14.  And finally, stop the self-defeating attitude.  I know that weight loss for myself is near impossible.  My doctor has even told me as much, but every day I get up and think that this is the day the scale is going to register a little less and I'm going to do something to make it possible.  I'll probably never be 110 pounds again, but even if I only lose two pounds a year, I know in five years I'll weigh ten pounds less.


Again a little notebook is your best friend.  Write down every penny you spend for a month.  Every little thing from a postage stamp to the quarter you drop in the charity boxes that are set up near every register (the pet shelter ones are the ones that get me). Once you've gathered all the data, you'll know where you're money goes.  I was surprised to learn that we spend around $20 a month on postage.  So now I budget for that.

After you figured out what you spend your money on, the next step is making a budget.  Many prices are fixed, such as mortgages, rent, car payments, etc, so write them down first.   Now with the remaining money, set an amount for the rest; food, heating, electricity, etc. and don't forget the non-monthly bills such as car insurance and property taxes.   For those items divide the amount by 12 and immediately put that money into your savings account.  I would say that if you are easily tempted to spend that money, you should start a separate savings account just for earmarked expenditures.  On items such as food and clothing, take the money from you checking account and put them in envelopes.  That way, you can physically see how much you have to spend.  Seeing you only have $20  bill in your pocket and ten days until the end of the month, certainly keeps you from spending it on donuts. On the other hand, if you can get by on less, it's nice to carry it over to the next month, or better yet, put into your savings.  Also, make sure that you set up an emergency fund.   Things break.  Last year we spent over 1/3 of our income on repairs to our cars and the furnace.  While that's an anomaly,  you should always have at least 5-10% of your income set aside for such emergencies depending upon your income..   New tires aren't going to magically appear you know.  I wrote about how to pay off your credit cards here.  And don't forget to budget for clothing even if you buy everything at thrift stores or think there is nothing you need.  You need new underwear and socks from time to time.  Once in a while something gets stained or torn. It doesn't have to be much but you have to be realistic. And always put some money into savings.   It might only be ten dollars, just as long as you are moving forward, that's the important thing. Forego things like dining out and movies to meet that goal.  I'd say get rid of the cable too.   Sell something or do an odd job  to meet the goal.  Sit in the dark so your electricity bill is lower.   Whenever you find yourself becoming too comfortable, readjust your lifestyle a little lower.


I won a beautiful scarf from the The Foothills of The Great Smoky Mountains blog.  Thank you Toni!  It was beautiful!

Sold five things on Ebay with their no fee offer (BTW the scarf sold for $138)
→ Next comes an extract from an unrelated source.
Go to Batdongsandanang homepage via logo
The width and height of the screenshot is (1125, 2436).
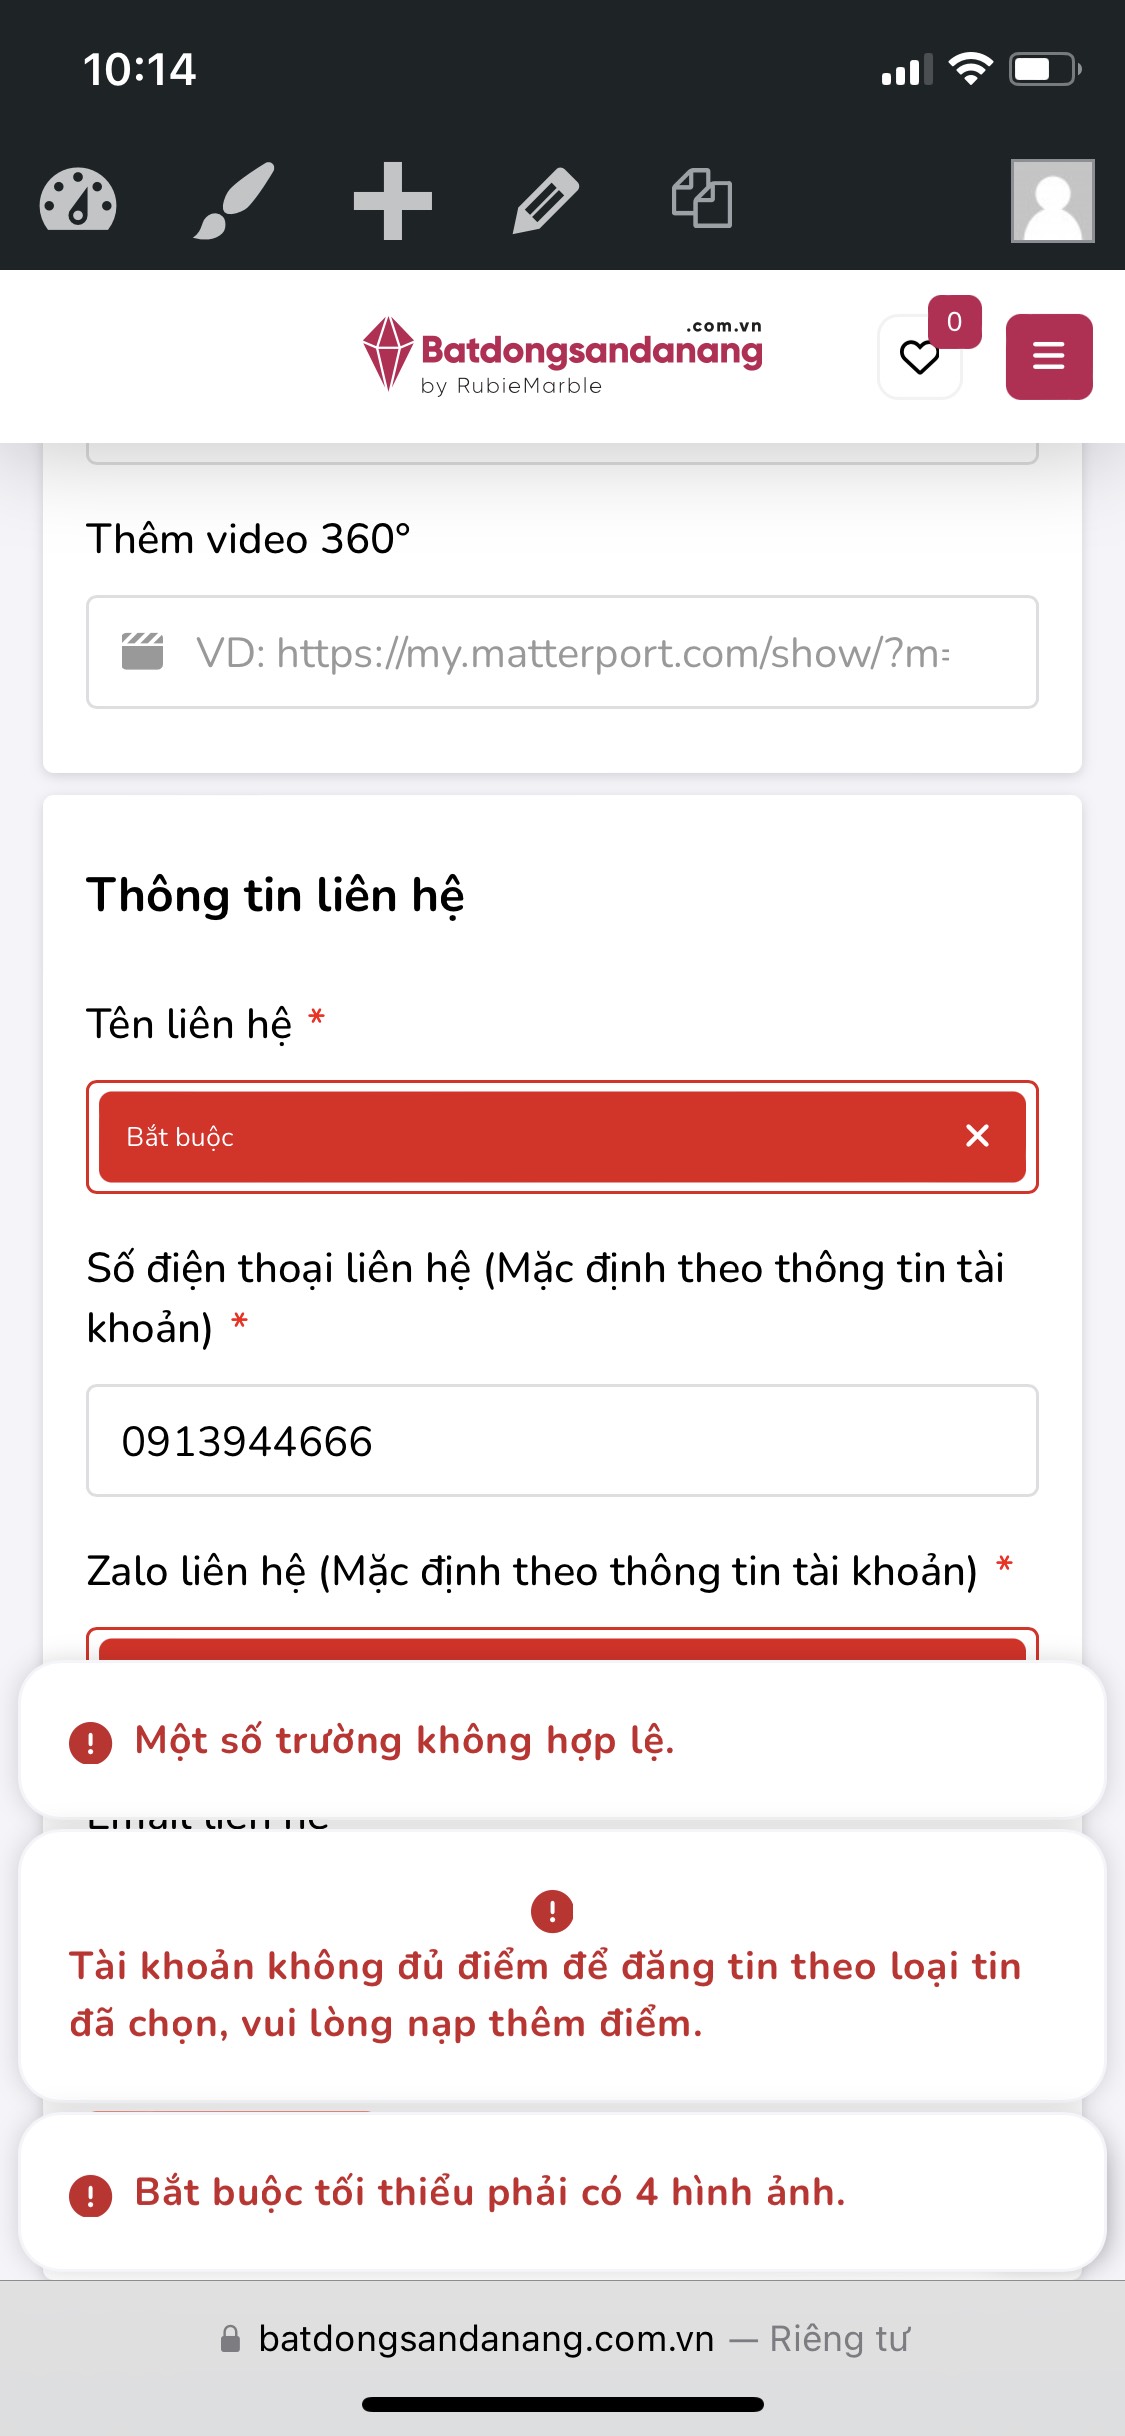(x=563, y=356)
Made a penny rug from wool pieces given to me from my friend Mary.

Harvested parsley from our garden (yes, it was still alive under the snow)

Bought 3 one pound bags of kidney beans on sale for 89 cents a bag from Aldis.

Made a batch of baked beans on top of the woodstove. Free heat!

Started a sampler with supplies I had.

Turned the heat down even lower at night to save on heating costs.  Our heating cost for December was $25.

Rearranged the furniture to take better advantage of the sun's warmth.

Bottled up some homemade cider vinegar.  It was supposed to be apple brandy (made from windfalls) but we forgot about it and it turned to vinegar.  It's very good vinegar .

By now I'm sure you are tired of reading about the wood heat, clothes drying, eating from the pantry etc..  So let's just say those all are givens.   Well I hope you have a lovely and safe week ahead!